|
The algorithm for LU factorization is given in
Figure 1.4 and the graphical representation of the
algorithm is given in Figure 1.5, as it would look part
way through the computation. The black square represents the current
pivot element. The horizontal shaded rectangle is a row from the upper
triangle of the matrix. The vertical shaded rectangle is a column from
the lower triangle of the matrix. The L and U labeled regions are
the portions of the matrix that have already been updated by the
algorithm. The algorithm has not yet reached the region labeled A'.
Figure 1.4:
LU factorization pseudo-code.
- find maximum element in column(i) (starting below the diagonal)
- swap the row of maximum element with row(i)
- scale column(i) by 1/A(i,i)
- let A' = A(i:N,i:N)
- A' <- A' + x y^T (rank one update)
|
Figure 1.5:
Diagram for LU factorization.
|
We create an upper and lower triangle view of the original matrix
A. We use typedefs to create the specific triangular
matrix type from the MTL class triangle_view. We then create the U and
L matrix objects and pass the matrix A to their
constructors. The L and U objects are just handles,
so their creation is inexpensive (constant time complexity). Every
component and algorithm in MTL is inside the mtl:: namesapce.

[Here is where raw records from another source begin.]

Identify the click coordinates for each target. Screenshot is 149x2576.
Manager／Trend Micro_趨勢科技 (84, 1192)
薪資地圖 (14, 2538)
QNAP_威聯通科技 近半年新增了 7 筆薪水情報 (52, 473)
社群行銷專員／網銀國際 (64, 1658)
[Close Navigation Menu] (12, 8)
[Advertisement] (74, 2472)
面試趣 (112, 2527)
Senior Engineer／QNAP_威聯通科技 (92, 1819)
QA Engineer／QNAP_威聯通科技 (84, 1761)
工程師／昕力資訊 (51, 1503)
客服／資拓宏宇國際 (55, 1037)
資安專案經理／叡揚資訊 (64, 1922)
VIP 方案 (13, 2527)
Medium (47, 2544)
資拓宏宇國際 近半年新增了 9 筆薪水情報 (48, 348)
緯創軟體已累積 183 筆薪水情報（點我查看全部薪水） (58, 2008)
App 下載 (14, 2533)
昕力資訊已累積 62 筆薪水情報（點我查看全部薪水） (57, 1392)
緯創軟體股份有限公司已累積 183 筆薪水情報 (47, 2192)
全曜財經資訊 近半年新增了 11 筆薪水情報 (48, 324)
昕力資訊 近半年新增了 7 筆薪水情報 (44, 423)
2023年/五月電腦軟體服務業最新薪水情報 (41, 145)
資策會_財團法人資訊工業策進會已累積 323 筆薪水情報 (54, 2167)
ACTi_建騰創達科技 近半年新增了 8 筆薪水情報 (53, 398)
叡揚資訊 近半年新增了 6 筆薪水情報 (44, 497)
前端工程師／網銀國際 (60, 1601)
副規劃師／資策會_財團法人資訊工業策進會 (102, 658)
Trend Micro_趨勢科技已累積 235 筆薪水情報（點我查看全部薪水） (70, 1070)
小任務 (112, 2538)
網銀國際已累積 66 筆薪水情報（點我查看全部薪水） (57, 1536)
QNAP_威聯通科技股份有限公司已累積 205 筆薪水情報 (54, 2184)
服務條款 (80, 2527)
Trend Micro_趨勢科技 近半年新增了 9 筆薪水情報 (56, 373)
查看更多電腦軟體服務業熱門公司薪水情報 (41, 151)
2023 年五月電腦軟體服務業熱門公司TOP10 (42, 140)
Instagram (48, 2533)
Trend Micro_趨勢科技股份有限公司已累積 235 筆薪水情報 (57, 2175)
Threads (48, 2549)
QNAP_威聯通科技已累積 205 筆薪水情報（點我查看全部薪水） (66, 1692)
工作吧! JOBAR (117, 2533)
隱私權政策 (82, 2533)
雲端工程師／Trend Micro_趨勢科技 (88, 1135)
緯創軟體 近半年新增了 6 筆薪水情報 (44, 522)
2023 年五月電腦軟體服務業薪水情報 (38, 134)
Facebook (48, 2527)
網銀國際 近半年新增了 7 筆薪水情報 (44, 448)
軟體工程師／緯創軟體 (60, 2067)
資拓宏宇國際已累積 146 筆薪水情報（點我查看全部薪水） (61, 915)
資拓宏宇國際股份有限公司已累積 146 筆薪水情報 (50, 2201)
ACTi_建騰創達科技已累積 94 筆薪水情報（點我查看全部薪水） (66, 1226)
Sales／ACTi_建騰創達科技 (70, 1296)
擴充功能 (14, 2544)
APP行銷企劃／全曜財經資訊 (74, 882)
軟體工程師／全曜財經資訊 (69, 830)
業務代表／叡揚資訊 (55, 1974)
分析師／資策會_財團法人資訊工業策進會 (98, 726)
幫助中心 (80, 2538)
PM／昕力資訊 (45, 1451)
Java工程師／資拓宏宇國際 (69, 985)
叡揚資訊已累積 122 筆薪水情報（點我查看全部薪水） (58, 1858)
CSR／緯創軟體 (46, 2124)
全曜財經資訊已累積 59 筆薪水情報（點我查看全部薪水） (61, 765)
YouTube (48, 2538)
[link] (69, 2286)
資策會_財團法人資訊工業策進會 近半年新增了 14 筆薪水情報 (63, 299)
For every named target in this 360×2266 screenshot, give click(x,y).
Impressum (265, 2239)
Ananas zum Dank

If you prefer not to have to specify the namespace each time you can
do using namespace mtl;.
typedef mtl::row_type<Matrix>::type RowMatrix;
typedef mtl::column_type<Matrix>::type ColumnMatrix;
typedef mtl::triangle_view<RowMatrix, unit_upper>::type Unit_Upper;
typedef mtl::triangle_view<ColumnMatrix, unit_lower>::type Unit_Lower;
Unit_Upper U(A);
Unit_Lower L(A);
We can access the rows and columns from L and U
through their TwoD iterators, which are created with the
begin() method. Dereferencing the TwoD iterators gives a row
or column.
Unit_Upper::iterator rowi = U.begin();
Unit_Lower::iterator columni = L.begin();
The first operation in the LU factorization is to find the maximum
element in the column. When we search for the maximum element, we want
to include the element in the pivot row, so we cannot use the
L triangle object defined above since it is unit
diagonal. Instead we create another lower triangle D. We can
then simply apply the max_index() function to the
dcolumn object.
typedef mtl::triangle_view<Matrix, lower>::type D(A);
Lower::iterator dcoli = D.begin();
jp = mtl::max_index(*dcoli);
The next operation in the LU factorization is to swap the current row
with the row that has the maximum element. The following code snippet
shows how to call the swap() function to interchange the
rows. The pivot variable is the row index for the current
pivot element. Note how rows from the matrix A are being
used as arguments in the swap() algorithm. In MTL, rows
and columns are first class vector objects (with some caveats for
sparse rows and columns). Similarly, submatrices in MTL are first
class matrix objects, and can be used in the same way as a matrix.
if (jp != j)
mtl::swap(rows(A)[j], rows(A)[jp]);
The third operation in the LU factorization is to scale the column
under the pivot by 1/A(i,i), which can be
performed with the scale() MTL
algorithm, which we apply to the column dereferenced by
*columni.
if (j < M - 1)
mtl::scale(*columni, T(1) / A(j,j));
The final operation in the LU factorization is to update the
trailing submatrix according to A' = A' + x y^T A' =
A' + x yT.
We first create the submatrix A' from matrix A using
the sub_matrix() method. The algorithm
rank_one_update() can then be applied to the submatrix. We
do not use *rowi and *columni directly because their
indexing is in terms of A and not subA. A future
release of MTL will provide a better way of adjusting the indices than
this method of copying.
subA = A.sub_matrix(j+1, M, j+1, N);
copy(*columni, c); copy(*rowi, r);
mtl::rank_one_update(subA, scaled(c, T(-1)), r);
The complete implementation of this example LU factorization can be
found in lu.h.
The execution time of many linear algebra operations on modern
computer architectures can be decreased dramatically through blocking
to increase cache utilization [6,7].
In algorithms where repeated matrix-vector operations are done ( rank_one_update() for instance), it is beneficial to convert
the algorithm to use matrix-matrix operations to introduces more
opportunities for blocking.
The LU factorization algorithm can be reformulated to use more
matrix-matrix operations [16]. First we
split matrix A into four submatrices, using a blocking factor of
r (i.e., A11 is r x r).
A = [ | ]
[ A_11 | A_12 ] r
[-------|------]
[ A_21 | A_22 ] n - r
[ | ]
r n - r
Then we formulate A = LU in terms of the blocks.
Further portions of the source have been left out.